When individuals are co-infected with distinct SARS-CoV-2 lineages, homologous recombination can generate mosaic genomes carrying mutations from both parental lineages. A variety of methods exist to detect recombinant sequences and their parental lineages in surveillance-scale datasets comprised of millions of SARS-CoV-2 genomes. However, these methods often rely on user-defined settings, such as the probability that a recombination breakpoint occurs between adjacent positions on the query sequence. In this study, we devise a hidden Markov model that detects recombinant SARS-CoV-2 sequences and identifies their parental lineages within a test set of sequences. Our method does not depend on user-defined parameters and can accommodate de novo mutations on the query sequence that are not present in the predicted parental lineages.

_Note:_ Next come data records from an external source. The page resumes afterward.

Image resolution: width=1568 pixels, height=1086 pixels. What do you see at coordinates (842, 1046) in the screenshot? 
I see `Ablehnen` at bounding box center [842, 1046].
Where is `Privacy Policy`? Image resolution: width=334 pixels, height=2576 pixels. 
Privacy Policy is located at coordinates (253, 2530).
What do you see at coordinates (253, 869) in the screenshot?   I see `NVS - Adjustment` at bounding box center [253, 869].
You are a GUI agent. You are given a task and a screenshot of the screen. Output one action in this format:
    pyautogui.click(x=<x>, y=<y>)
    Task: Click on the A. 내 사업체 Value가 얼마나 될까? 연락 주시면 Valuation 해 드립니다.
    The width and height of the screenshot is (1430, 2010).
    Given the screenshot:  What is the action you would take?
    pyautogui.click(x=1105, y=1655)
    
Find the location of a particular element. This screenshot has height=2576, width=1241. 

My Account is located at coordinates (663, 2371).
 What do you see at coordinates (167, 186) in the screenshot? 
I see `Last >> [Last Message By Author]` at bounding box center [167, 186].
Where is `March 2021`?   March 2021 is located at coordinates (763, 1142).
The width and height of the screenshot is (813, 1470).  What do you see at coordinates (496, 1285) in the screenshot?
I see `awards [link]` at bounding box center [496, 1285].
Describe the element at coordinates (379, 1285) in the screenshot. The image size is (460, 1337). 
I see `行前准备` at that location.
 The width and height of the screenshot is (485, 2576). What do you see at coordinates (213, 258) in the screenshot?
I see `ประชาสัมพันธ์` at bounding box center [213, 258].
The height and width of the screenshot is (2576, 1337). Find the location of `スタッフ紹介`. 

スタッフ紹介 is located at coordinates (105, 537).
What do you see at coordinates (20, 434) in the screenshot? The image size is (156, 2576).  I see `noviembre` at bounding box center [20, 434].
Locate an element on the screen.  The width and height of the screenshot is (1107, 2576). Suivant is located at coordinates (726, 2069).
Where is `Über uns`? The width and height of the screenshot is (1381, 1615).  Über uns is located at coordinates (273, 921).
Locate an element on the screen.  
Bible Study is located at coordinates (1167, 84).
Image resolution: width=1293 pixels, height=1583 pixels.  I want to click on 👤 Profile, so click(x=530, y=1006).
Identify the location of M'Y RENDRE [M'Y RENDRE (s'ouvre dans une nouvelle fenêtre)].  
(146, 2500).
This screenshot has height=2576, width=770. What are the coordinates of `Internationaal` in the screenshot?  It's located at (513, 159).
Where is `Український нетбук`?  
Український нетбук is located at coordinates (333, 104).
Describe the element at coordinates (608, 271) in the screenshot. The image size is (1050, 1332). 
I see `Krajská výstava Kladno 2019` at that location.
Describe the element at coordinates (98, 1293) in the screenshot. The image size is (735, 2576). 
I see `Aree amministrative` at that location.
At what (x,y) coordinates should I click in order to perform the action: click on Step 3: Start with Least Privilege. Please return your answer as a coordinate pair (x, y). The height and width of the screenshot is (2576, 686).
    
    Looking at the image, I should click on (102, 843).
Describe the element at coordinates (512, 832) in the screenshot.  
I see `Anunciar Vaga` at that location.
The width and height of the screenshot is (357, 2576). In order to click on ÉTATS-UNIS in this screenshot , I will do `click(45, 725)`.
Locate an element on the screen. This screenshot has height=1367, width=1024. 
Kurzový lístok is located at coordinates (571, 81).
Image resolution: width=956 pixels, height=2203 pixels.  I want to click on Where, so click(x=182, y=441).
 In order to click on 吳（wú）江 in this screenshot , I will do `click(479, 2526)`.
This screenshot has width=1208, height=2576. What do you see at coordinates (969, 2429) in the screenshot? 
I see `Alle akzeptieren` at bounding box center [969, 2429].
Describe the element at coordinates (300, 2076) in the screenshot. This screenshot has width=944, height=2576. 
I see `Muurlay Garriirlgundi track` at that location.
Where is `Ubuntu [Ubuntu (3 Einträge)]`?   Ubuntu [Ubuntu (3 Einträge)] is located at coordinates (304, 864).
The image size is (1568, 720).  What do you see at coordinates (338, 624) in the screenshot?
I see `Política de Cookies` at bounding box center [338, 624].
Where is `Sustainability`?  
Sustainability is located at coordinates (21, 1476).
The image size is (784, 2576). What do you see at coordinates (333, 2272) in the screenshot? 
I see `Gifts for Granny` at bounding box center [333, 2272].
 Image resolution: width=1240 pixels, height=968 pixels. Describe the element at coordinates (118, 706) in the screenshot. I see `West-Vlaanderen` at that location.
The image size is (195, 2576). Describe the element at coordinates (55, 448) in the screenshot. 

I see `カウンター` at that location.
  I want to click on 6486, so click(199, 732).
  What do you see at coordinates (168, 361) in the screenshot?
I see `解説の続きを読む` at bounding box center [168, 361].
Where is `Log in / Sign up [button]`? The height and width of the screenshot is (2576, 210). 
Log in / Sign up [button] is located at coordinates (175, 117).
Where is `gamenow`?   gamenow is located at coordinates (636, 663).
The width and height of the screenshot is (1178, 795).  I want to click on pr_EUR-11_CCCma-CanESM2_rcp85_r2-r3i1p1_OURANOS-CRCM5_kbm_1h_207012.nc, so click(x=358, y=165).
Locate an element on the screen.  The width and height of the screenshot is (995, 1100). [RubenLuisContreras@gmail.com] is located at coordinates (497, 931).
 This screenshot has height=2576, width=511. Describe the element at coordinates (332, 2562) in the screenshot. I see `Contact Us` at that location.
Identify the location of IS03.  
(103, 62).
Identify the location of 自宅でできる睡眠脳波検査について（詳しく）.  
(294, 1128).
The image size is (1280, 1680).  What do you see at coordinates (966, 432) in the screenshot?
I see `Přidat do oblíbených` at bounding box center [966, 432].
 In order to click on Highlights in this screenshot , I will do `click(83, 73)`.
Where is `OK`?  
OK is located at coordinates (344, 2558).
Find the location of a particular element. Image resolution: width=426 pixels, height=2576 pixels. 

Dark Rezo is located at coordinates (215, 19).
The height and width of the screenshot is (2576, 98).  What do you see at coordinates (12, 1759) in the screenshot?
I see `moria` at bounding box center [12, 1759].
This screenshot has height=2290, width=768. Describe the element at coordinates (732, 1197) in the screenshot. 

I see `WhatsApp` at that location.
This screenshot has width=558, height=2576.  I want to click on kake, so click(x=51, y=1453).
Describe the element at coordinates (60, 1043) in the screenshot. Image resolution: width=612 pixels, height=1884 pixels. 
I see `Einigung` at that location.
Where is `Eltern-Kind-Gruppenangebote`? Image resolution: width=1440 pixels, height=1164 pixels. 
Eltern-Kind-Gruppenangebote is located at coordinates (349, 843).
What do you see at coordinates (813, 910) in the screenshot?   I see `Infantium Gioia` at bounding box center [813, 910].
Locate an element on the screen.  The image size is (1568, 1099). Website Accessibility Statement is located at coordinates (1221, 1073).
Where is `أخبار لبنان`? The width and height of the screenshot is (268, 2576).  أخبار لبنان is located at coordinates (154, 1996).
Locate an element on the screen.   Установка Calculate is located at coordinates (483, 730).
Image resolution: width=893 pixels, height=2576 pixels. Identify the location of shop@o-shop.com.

To achieve this, we use maximum likelihood to estimate parameters that characterize the transition and emission probabilities in our hidden Markov model. Applying our method to 440,307 SARS-CoV-2 sequences sampled in England between September 2020 and March 2024, we detect 7,619 recombinant sequences corresponding to 1.73% (95% CI: [1.69%, 1.77%]) of all sampled sequences. We show a positive association between the proportion of query sequences detected as recombinant in each week and community SARS-CoV-2 prevalence. This is consistent with higher prevalence increasing co-infection risk and promoting the emergence of recombinant sequences. We further observe localized clusters of recombination breakpoints within spike and in intergenic regions.